• **The problem**: Each entry below should be written out exactly as it is, with no pictures.

#### Provided data ####

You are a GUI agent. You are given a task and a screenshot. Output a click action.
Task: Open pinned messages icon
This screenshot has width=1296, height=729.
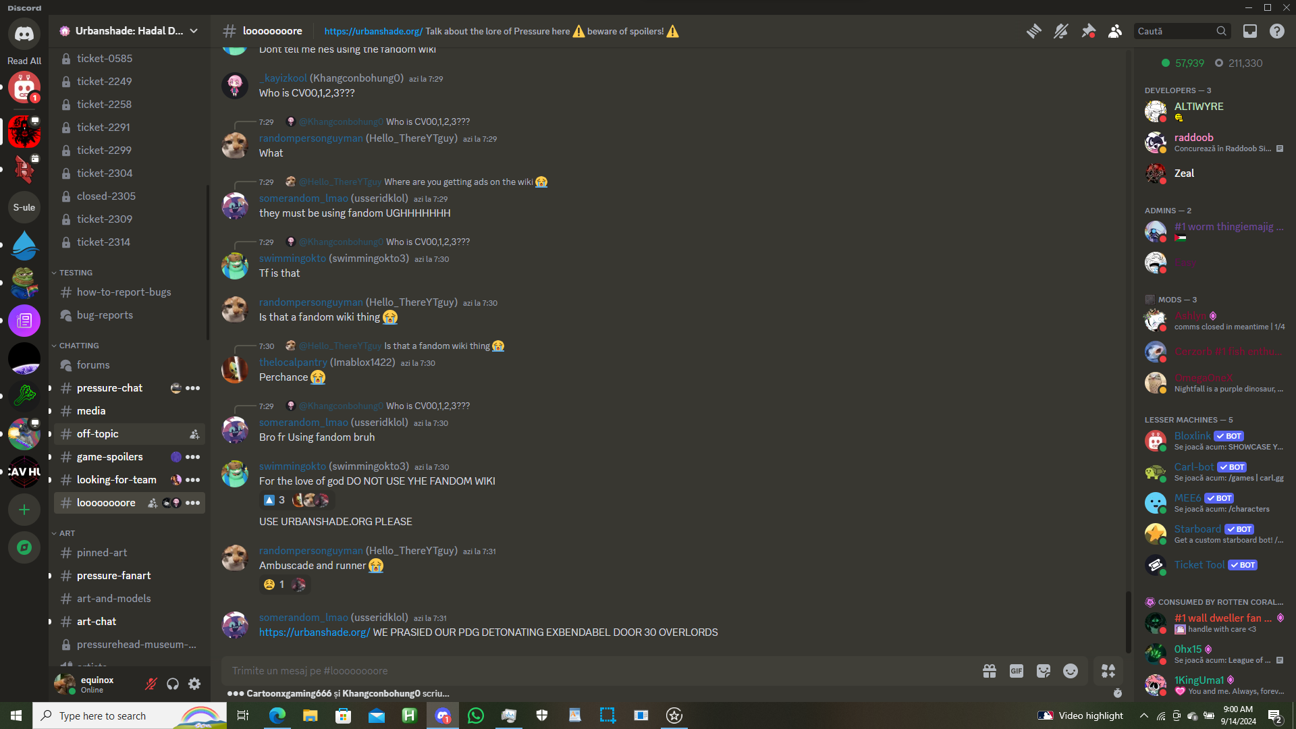[1088, 31]
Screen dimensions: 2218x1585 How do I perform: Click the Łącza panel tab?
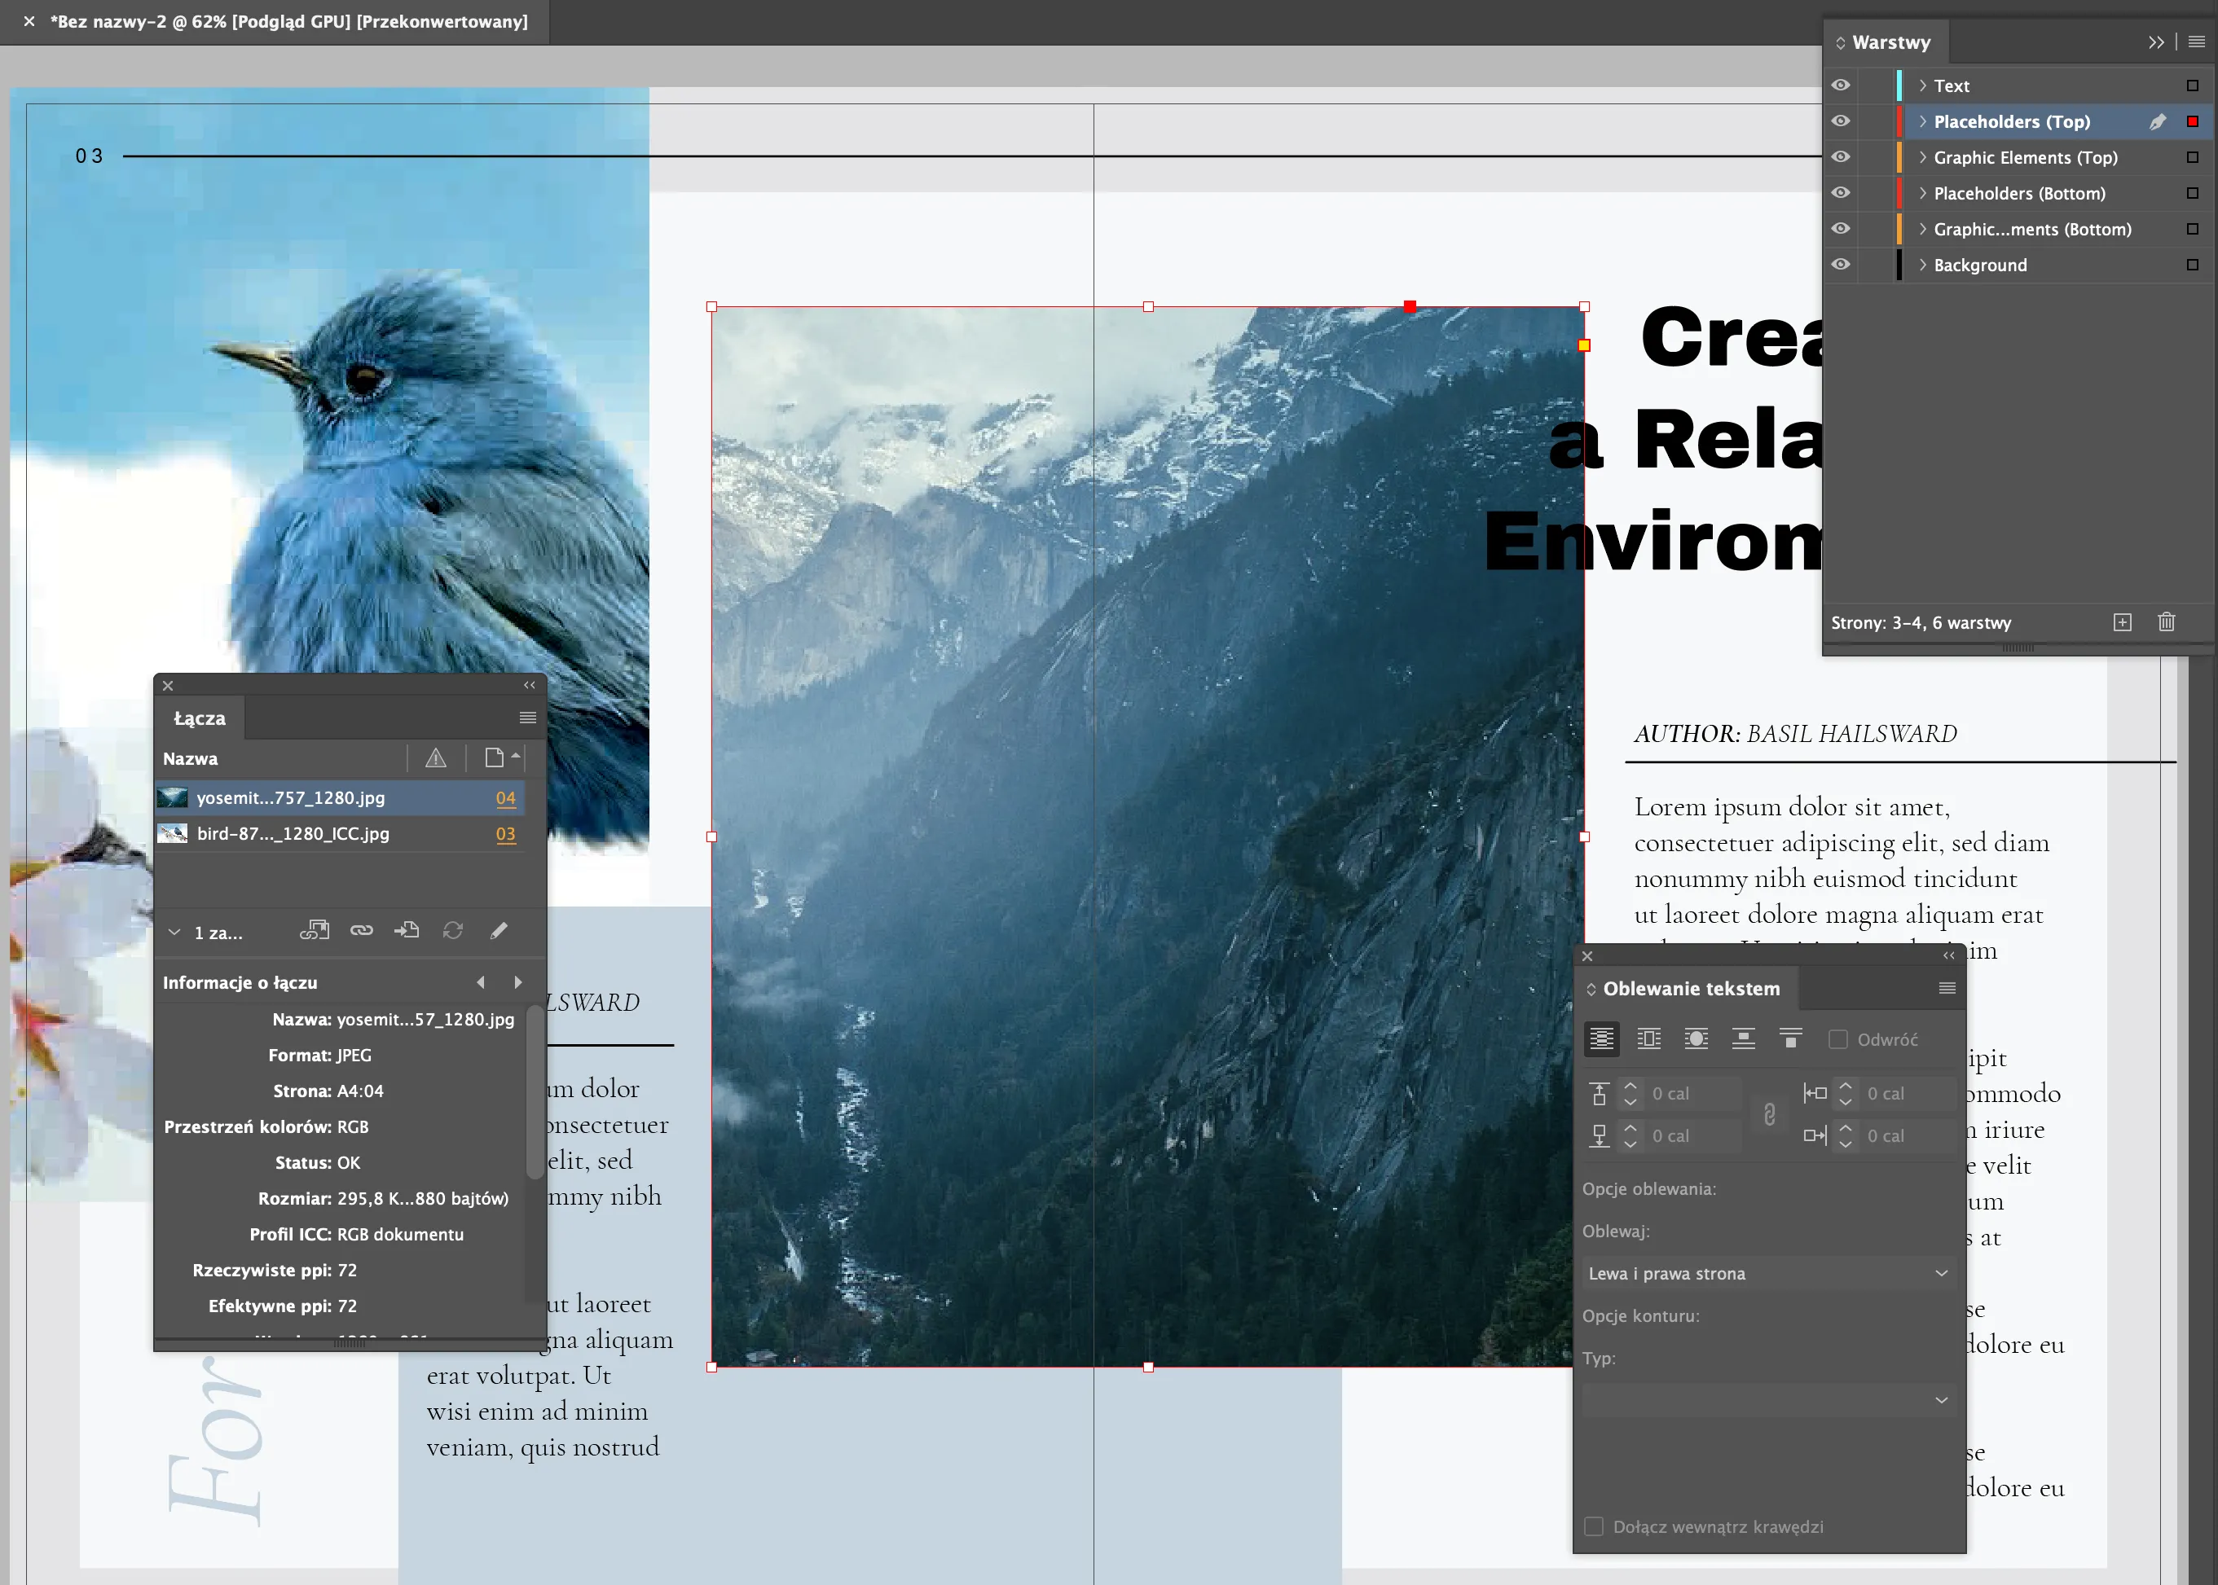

####

• **Task solution**:
You are a GUI agent. You are given a task and a screenshot. Output a click action.
Task: Open pinned messages icon
This screenshot has width=1296, height=729.
[1088, 31]
Screen dimensions: 2218x1585 How do I perform: Click the Łącza panel tab?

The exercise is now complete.